De forma metódica revisó un cajón tras otro. Pero nada de lo que vio lo hizo detenerse. La vida de Simon Lamberg parecía, por el momento, bien organizada, sin secretos, sin sorpresas. Sin embargo, era consciente de que lo único que hacía era rascar la superficie. Se agachó para sacar el último cajón, donde no había más que un álbum de fotos de elegante cubierta en piel. Wallander lo apoyó sobre la mesa y lo abrió. Con no poca extrañeza, observó la única fotografía que aparecía pegada en el centro de la página. No era mayor que una fotografía de pasaporte. Wallander recordaba haber visto una lupa en uno de los cajones que ya había revisado, de modo que la buscó, encendió una de las dos lámparas que había sobre la mesa y se dedicó a estudiar la imagen.

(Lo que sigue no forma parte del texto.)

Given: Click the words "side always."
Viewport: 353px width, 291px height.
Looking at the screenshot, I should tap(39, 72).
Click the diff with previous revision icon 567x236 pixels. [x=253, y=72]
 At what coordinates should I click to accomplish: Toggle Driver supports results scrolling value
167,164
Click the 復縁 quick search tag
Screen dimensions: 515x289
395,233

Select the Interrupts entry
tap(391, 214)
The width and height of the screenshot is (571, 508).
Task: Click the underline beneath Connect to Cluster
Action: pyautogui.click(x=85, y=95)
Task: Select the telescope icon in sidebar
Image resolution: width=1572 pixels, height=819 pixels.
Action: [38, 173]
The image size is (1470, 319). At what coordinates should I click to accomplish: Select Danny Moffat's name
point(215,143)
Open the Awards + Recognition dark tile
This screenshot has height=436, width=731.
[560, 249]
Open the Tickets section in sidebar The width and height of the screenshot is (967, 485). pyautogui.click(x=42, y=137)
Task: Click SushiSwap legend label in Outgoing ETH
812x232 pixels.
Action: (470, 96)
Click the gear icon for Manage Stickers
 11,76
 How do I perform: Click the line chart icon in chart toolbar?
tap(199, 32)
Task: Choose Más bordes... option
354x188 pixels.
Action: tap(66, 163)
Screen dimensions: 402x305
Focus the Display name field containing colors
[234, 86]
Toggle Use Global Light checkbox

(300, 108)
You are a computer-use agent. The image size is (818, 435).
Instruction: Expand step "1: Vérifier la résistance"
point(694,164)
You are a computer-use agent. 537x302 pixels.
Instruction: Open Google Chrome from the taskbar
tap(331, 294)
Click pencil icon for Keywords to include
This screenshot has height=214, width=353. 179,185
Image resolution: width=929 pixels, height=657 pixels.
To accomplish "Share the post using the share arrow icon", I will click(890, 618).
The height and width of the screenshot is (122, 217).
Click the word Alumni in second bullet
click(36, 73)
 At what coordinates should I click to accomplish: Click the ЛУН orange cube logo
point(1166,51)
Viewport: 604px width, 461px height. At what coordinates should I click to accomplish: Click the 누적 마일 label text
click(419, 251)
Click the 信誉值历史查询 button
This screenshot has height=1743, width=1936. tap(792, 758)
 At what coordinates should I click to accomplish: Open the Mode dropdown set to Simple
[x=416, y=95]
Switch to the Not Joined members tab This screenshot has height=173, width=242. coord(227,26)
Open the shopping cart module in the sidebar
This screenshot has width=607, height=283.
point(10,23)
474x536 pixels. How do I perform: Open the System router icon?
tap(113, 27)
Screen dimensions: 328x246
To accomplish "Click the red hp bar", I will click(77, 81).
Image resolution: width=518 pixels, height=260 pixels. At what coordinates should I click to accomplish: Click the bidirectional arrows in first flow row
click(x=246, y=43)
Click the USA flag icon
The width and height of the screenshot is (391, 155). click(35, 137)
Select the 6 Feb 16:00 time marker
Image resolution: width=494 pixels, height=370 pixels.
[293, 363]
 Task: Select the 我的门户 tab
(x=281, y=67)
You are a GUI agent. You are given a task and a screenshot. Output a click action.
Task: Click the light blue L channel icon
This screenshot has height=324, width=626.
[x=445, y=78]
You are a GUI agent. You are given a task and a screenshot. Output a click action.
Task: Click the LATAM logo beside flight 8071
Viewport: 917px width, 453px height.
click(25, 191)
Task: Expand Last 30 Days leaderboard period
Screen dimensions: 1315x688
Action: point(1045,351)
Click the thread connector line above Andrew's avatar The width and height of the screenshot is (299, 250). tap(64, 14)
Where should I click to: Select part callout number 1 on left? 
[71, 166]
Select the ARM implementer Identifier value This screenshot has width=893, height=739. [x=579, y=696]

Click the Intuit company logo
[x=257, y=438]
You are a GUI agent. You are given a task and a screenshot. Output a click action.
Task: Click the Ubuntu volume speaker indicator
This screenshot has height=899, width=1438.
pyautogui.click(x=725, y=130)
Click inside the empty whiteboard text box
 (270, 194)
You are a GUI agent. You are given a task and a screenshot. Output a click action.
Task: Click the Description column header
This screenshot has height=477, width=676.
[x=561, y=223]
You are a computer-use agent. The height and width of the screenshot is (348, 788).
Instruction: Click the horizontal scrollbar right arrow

Era el retrato del presidente de Estados Unidos, Ronald Reagan. Pero la imagen estaba deformada. El rostro aparecía distorsionado. Seguía siendo Ronald Reagan, aunque no lo fuese... Del envejecido personaje no había quedado más que un monstruo repugnante. Junto al retrato, se leía una fecha escrita con tinta: 10 de agosto de 1984.
Wallander pasó la hoja lleno de admiración, para encontrar lo mismo en la siguiente. Una única foto en el centro de la página, aunque, en esta ocasión, el retratado era un ex primer ministro sueco. El mismo rostro deformado, distorsionado. Y una fecha plasmada con tinta.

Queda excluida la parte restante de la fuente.